The remarks were an apparent reference to the string of antisemitic statements from Ye, formally known as Kanye West, which accompanied his announcement that he wants to be the next US president.

In an email to Insider, an NYPD spokesperson said the suspect was a man in his 40s, and attacked the 63-year-old man walking in Central Park at 7:37 p.m. Wednesday.

The suspect punched him in the head from behind, police said, knocking the man onto the ground where he broke his hand and chipped a tooth.

He took himself to a local hospital in stable condition, police said.

The attacker made antisemitic remarks, per police, then used a bicycle to leave. The NYPD said that he yelled "Kanye 2024" as he was going.

Surveillance footage depicted a man in the area with a bicycle, trailer, and a sign that read "Hungry Disabled."

Ye made himself a pariah with his public embrace of antisemitism in recent months.

In October, Twitter removed a tweet of his that said he was "going death con 3 on JEWISH PEOPLE" in a garbled reference to DEFCON, the readiness system used by the US military.

On December 1, the rapper appeared with the white nationalist Nick Fuentes on Alex Jones' Infowars show, during which he praised Adolf Hitler and the Nazis. On the same day, Ye tweeted an image showing a Nazi swastika inside a Jewish Star of David, leading to him being suspended from Twitter.

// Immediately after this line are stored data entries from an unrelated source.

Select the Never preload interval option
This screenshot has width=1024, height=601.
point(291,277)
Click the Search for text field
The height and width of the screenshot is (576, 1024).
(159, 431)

In response, President Joe Biden condemned antisemitism in a tweet. "Our political leaders should be calling out and rejecting antisemitism wherever it hides," he said.

Earlier this month, the NYPD said there were 45 antisemitism-motivated hate crimes across New York City in November, more than double that of the previous year, per The Jerusalem Post.

The NYPD said its Hate Crimes Task Force was investigating the attack but, as of Sunday, had not arrested anybody.